In [None]:
import pandas as pd
import numpy as np
from datasets import Dataset
import evaluate
from transformers import (
    BartForConditionalGeneration,
    BartTokenizer,
    DataCollatorForSeq2Seq,
    TrainingArguments,
    Trainer,
    T5Tokenizer,
    T5ForConditionalGeneration
)
from sklearn.model_selection import train_test_split

In [None]:
df = pd.read_csv("../data/processed_data.csv", index_col=[0])
df.index = pd.to_datetime(df.index)

In [None]:
model_name = "t5-small"
tokenizer = T5Tokenizer.from_pretrained(model_name)
model = T5ForConditionalGeneration.from_pretrained(model_name)

In [None]:
df = df.sort_values(by='datetime')
split_index = int(len(df) * 0.9)
df_train_time = df.iloc[:split_index]
df_val_time = df.iloc[split_index:]
print(f"\n--- Time-based Split ---")
print(f"Total samples: {len(df)}")
print(f"Training samples (90%): {len(df_train_time)}")
print(f"Validation samples (10%): {len(df_val_time)}")
print(f"Training data goes up to: {df_train_time['datetime'].max()}")
print(f"Validation data starts from: {df_val_time['datetime'].min()}")

In [None]:
all_companies = df['inferred company'].unique()
train_companies, val_companies = train_test_split(all_companies, test_size=0.1, random_state=42)
df_train_brands = df[df['inferred company'].isin(train_companies)]
df_val_brands = df[df['inferred company'].isin(val_companies)]
print(f"Companies for training: {len(train_companies)}")
print(f"Companies for validation: {len(val_companies)}")
print(f"Training samples: {len(df_train_brands)}")
print(f"Validation samples: {len(df_val_brands)}")

In [None]:
train_dataset = Dataset.from_pandas(df_train_time[['prompt', 'content']])
val_dataset = Dataset.from_pandas(df_val_time[['prompt', 'content']])

In [None]:
def tokenize_function(examples):

    model_inputs = tokenizer(
        examples['prompt'],
        max_length=128,  # Max length for the input prompt
        padding="max_length",
        truncation=True
    )


    with tokenizer.as_target_tokenizer():
        labels = tokenizer(
            examples['content'],
            max_length=64,   # Max length for the output tweet
            padding="max_length",
            truncation=True
        )

    model_inputs["labels"] = labels["input_ids"]
    return model_inputs

In [None]:
print("\n--- Tokenizing datasets... ---")
tokenized_train_dataset = train_dataset.map(tokenize_function, batched=True)
tokenized_val_dataset = val_dataset.map(tokenize_function, batched=True)
tokenized_train_dataset = tokenized_train_dataset.remove_columns(['prompt', 'content'])
tokenized_val_dataset = tokenized_val_dataset.remove_columns(['prompt', 'content'])
print(tokenized_train_dataset[0])

In [None]:
metric_rouge = evaluate.load("rouge")
metric_bleu = evaluate.load("bleu")

In [None]:
def compute_metrics(eval_preds):
    preds, labels = eval_preds

    # Decode the predicted tokens back into text
    # skip_special_tokens=True removes padding/control tokens
    decoded_preds = tokenizer.batch_decode(preds, skip_special_tokens=True)

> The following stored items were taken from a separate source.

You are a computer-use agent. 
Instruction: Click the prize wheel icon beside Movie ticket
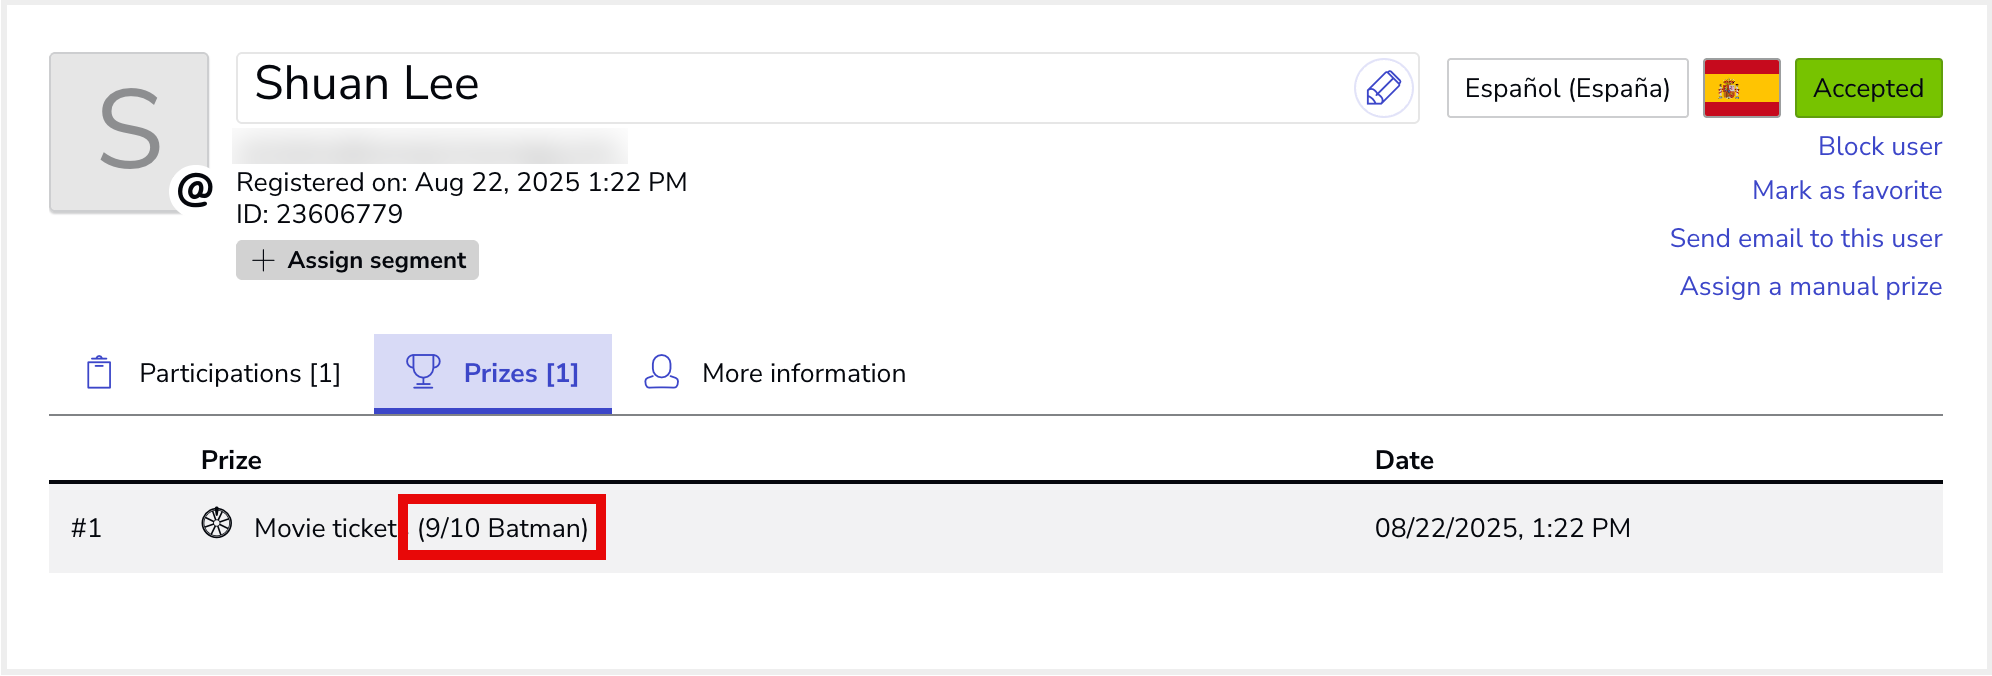pyautogui.click(x=217, y=523)
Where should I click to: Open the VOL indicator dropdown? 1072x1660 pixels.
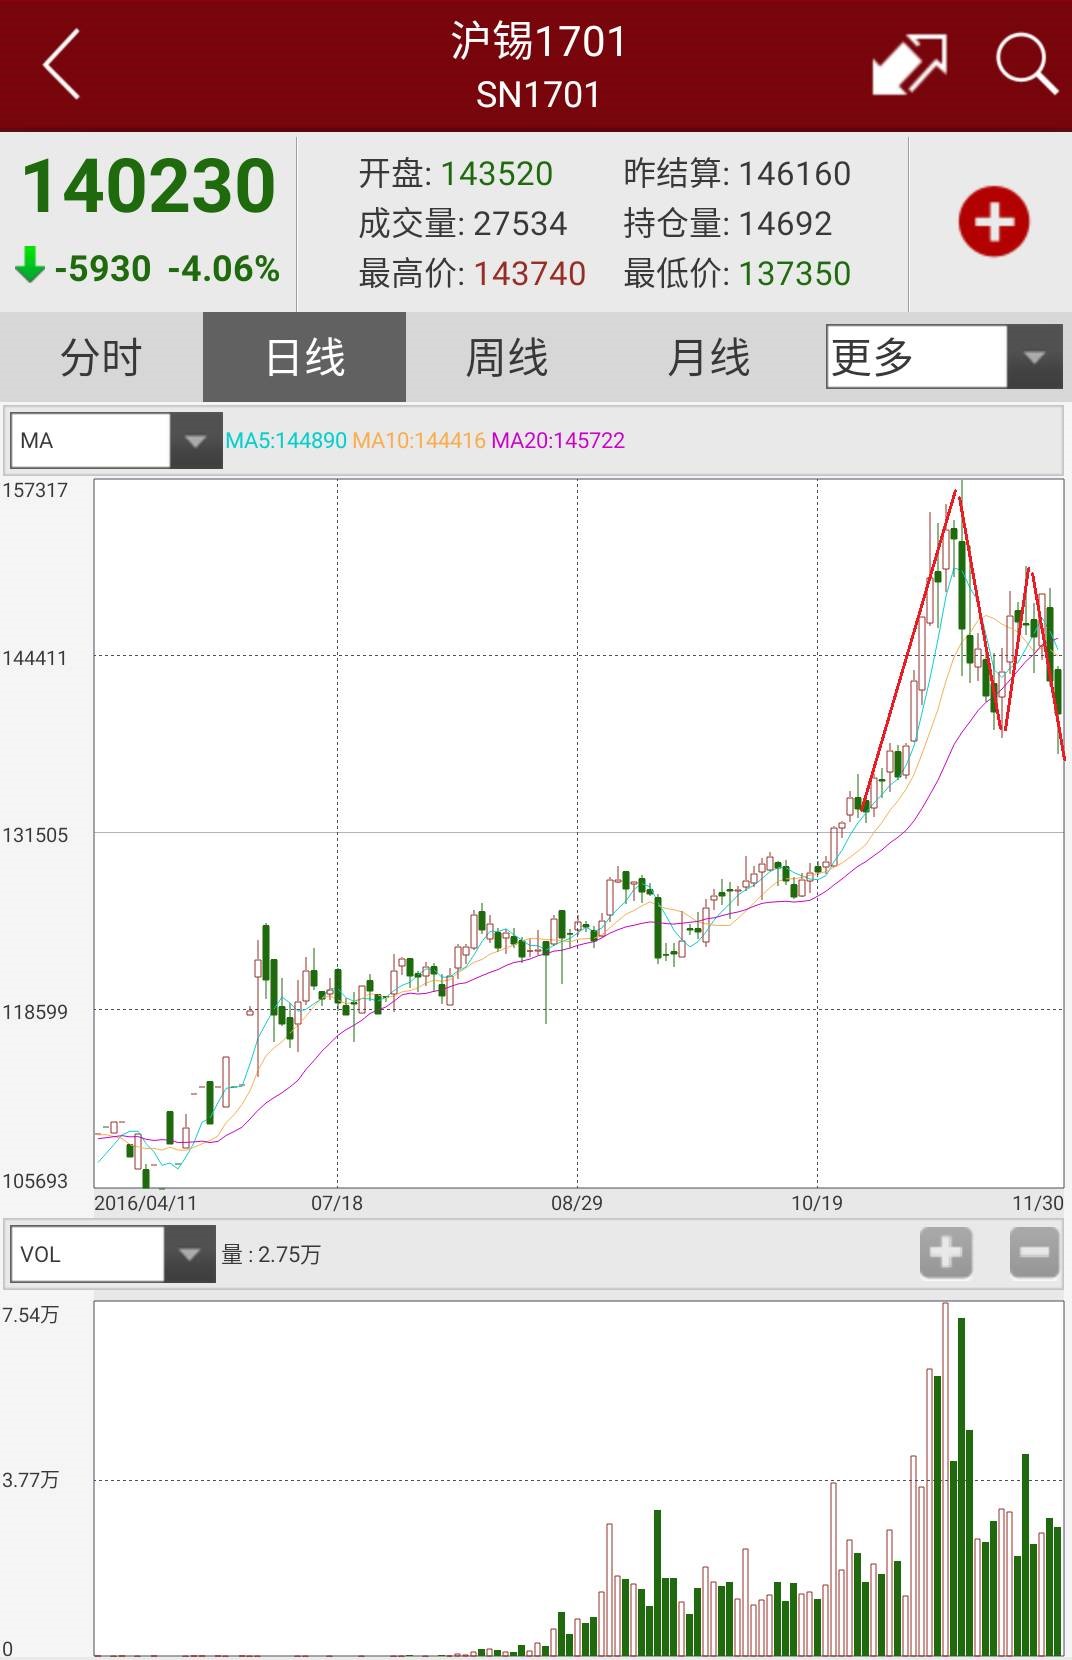tap(188, 1254)
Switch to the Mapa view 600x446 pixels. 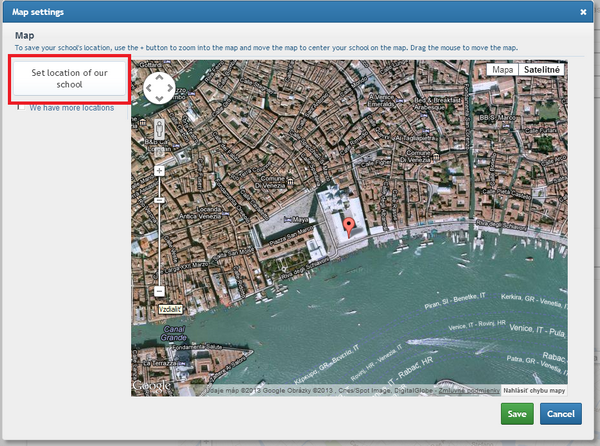click(x=502, y=70)
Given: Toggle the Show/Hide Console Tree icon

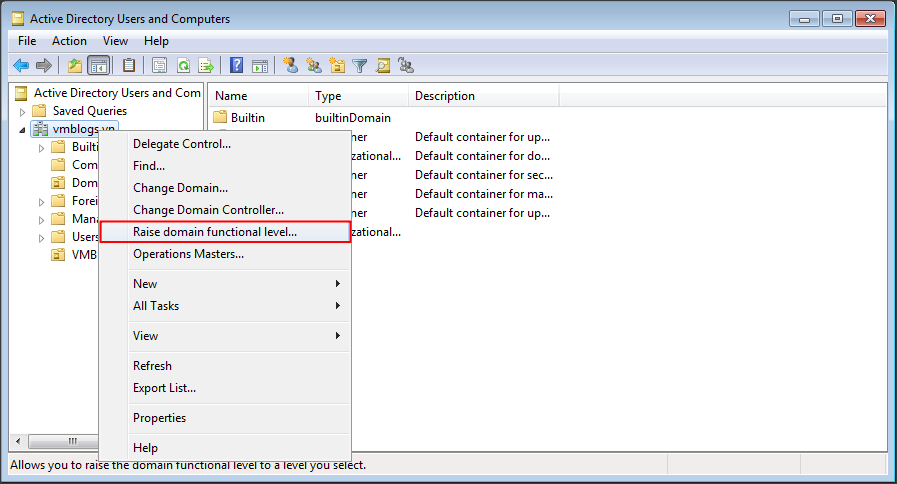Looking at the screenshot, I should [99, 66].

    # Replace -100 in labels (which are padding) with the pad token
    labels = np.where(labels != -100, labels, tokenizer.pad_token_id)
    # Decode the label tokens back into text
    decoded_labels = tokenizer.batch_decode(labels, skip_special_tokens=True)

    # ROUGE metrics
    rouge_result = metric_rouge.compute(
        predictions=decoded_preds,
        references=decoded_labels,
        use_stemmer=True
    )

    # BLEU metrics
    # For BLEU, references must be a list of lists
    decoded_labels_list = [[label] for label in decoded_labels]
    bleu_result = metric_bleu.compute(
        predictions=decoded_preds,
        references=decoded_labels_list
    )

    # Combine them and return
    # We'll just pick a few key metrics to log
    result = {
        "rouge1": rouge_result["rouge1"],
        "rouge2": rouge_result["rouge2"],
        "rougeL": rouge_result["rougeL"],
        "bleu": bleu_result["bleu"]
    }

    return result

In [None]:
model_name = "facebook/bart-base"
tokenizer = BartTokenizer.from_pretrained(model_name)
model = BartForConditionalGeneration.from_pretrained(model_name)

# --- 2. Data Collator ---
data_collator = DataCollatorForSeq2Seq(tokenizer=tokenizer, model=model)

# --- 3. Metric Function ---
rouge = evaluate.load("rouge")

def compute_metrics(eval_pred):
    predictions, labels = eval_pred

    # Decode predictions and labels
    decoded_preds = tokenizer.batch_decode(predictions, skip_special_tokens=True)

    # Replace -100 in labels as we can't decode them
    labels = np.where(labels != -100, labels, tokenizer.pad_token_id)
    decoded_labels = tokenizer.batch_decode(labels, skip_special_tokens=True)

    # Compute ROUGE scores
    result = rouge.compute(predictions=decoded_preds, references=decoded_labels, use_stemmer=True)

    # Extract f-measure for ROUGE
    result = {k: round(v.mid.fmeasure * 100, 2) for k, v in result.items()}

    # Add a key for the metric-for-best-model
    result["rougeL"] = result.get("rougeL", 0.0)
    return result

# --- 4. Training Arguments ---
training_args = TrainingArguments(
    output_dir="./results_bart",
    num_train_epochs=3,
    per_device_train_batch_size=8,
    per_device_eval_batch_size=8,
    warmup_steps=500,
    weight_decay=0.01,
    logging_dir="./logs_bart",
    save_steps=1000,
    logging_steps=100,
    load_best_model_at_end=True,
    metric_for_best_model="rougeL",
    eval_strategy="steps",
    eval_steps=500,
    save_total_limit=2,
    fp16=True,
    report_to="tensorboard",
)

# --- 5. Trainer ---
trainer = Trainer(
    model=model,
    args=training_args,
    train_dataset=tokenized_train_dataset,  # You must have this variable defined
    eval_dataset=tokenized_val_dataset,    # You must have this variable defined
    tokenizer=tokenizer,
    data_collator=data_collator,
    compute_metrics=compute_metrics,
)

# --- 6. Train ---
print("Starting training...")
trainer.train()
print("Training finished.")

# --- 7. Save Model ---
print("Saving final model...")
trainer.save_model("../results_bart/final_model")
tokenizer.save_pretrained("../results_bart/final_model")
print("Model saved to results_bart/final_model")